[proofplan]
The [Wold representation](/page/Wold%20Representation) expresses every $X_t$ as an $L^2$ limit of finite linear combinations of innovations, so $\mathcal H^X\subset \mathcal H^\varepsilon$. The reverse inclusion uses the defining Wold innovation identity $\varepsilon_t=X_t-P_{\mathcal M_{t-1}}X_t$, now included in the theorem statement, which shows that each innovation is formed from the closed linear span of the process. Once the closed spans are equal, the inclusion map is the identity on the same Hilbert subspace, so it is unitary and intertwines the two shift descriptions. The final step records this equality in the orthogonal innovation basis: the coordinate map $J$ has norm scaling factor $\sigma$, equivalently $\sigma^{-1}J$ is unitary, and the Wold representation becomes the one-sided filter $\psi(B)$.
[/proofplan]
[step:Show that the process span is contained in the innovation span]

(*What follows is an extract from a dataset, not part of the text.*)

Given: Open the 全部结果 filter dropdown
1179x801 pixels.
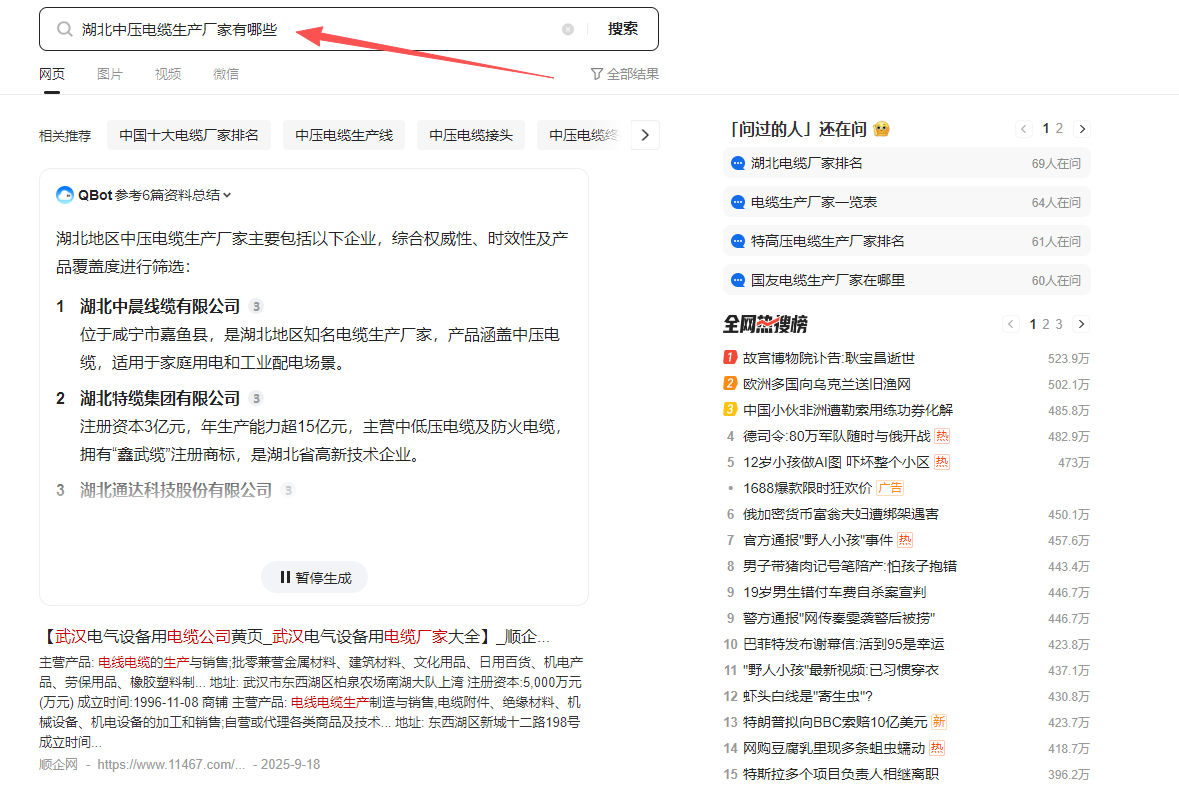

Let $\mathcal H$ denote the real Hilbert space $L^2(\Omega,\mathcal F,\mathbb P)$ with inner product
\begin{align*}
(Y,Z)_{\mathcal H}:=\mathbb E[YZ].
\end{align*}
For each $t\in\mathbb Z$ and each $m\in\{0,1,2,\dots\}$, define
\begin{align*}
X_{t,m}:=\sum_{j=0}^{m}\psi_j\varepsilon_{t-j}.
\end{align*}
Each $X_{t,m}$ belongs to $\operatorname{span}\{\varepsilon_s:s\in\mathbb Z\}$. By the assumed $L^2$ convergence of the Wold representation,
\begin{align*}
\lim_{m\to\infty}\|X_{t,m}-X_t\|_{\mathcal H}=0.
\end{align*}
Since $\mathcal H^\varepsilon$ is closed, $X_t\in\mathcal H^\varepsilon$ for every $t\in\mathbb Z$. Taking closed linear spans gives
\begin{align*}
\mathcal H^X\subset \mathcal H^\varepsilon.
\end{align*}
[guided]
We first use only the analytic content of the Wold representation: it is an $L^2$ limit of finite innovation sums. Let $\mathcal H=L^2(\Omega,\mathcal F,\mathbb P)$, equipped with
\begin{align*}
(Y,Z)_{\mathcal H}:=\mathbb E[YZ].
\end{align*}
For fixed $t\in\mathbb Z$, define the finite partial sums
\begin{align*}
X_{t,m}:=\sum_{j=0}^{m}\psi_j\varepsilon_{t-j},
\qquad m\in\{0,1,2,\dots\}.
\end{align*}
The random variable $X_{t,m}$ is a finite linear combination of elements of the set $\{\varepsilon_s:s\in\mathbb Z\}$, hence
\begin{align*}
X_{t,m}\in \operatorname{span}\{\varepsilon_s:s\in\mathbb Z\}\subset \mathcal H^\varepsilon.
\end{align*}
The Wold representation states precisely that these partial sums converge to $X_t$ in $L^2(\Omega,\mathcal F,\mathbb P)$:
\begin{align*}
\lim_{m\to\infty}\|X_{t,m}-X_t\|_{\mathcal H}=0.
\end{align*}
Because $\mathcal H^\varepsilon$ is defined as the closed linear span of the innovations, it contains all $L^2$ limits of such finite linear combinations. Therefore $X_t\in\mathcal H^\varepsilon$ for every $t\in\mathbb Z$. Since $\mathcal H^X$ is the closed linear span of all the $X_t$, this proves
\begin{align*}
\mathcal H^X\subset \mathcal H^\varepsilon.
\end{align*}
[/guided]
[/step]
[step:Recover every innovation from the process span]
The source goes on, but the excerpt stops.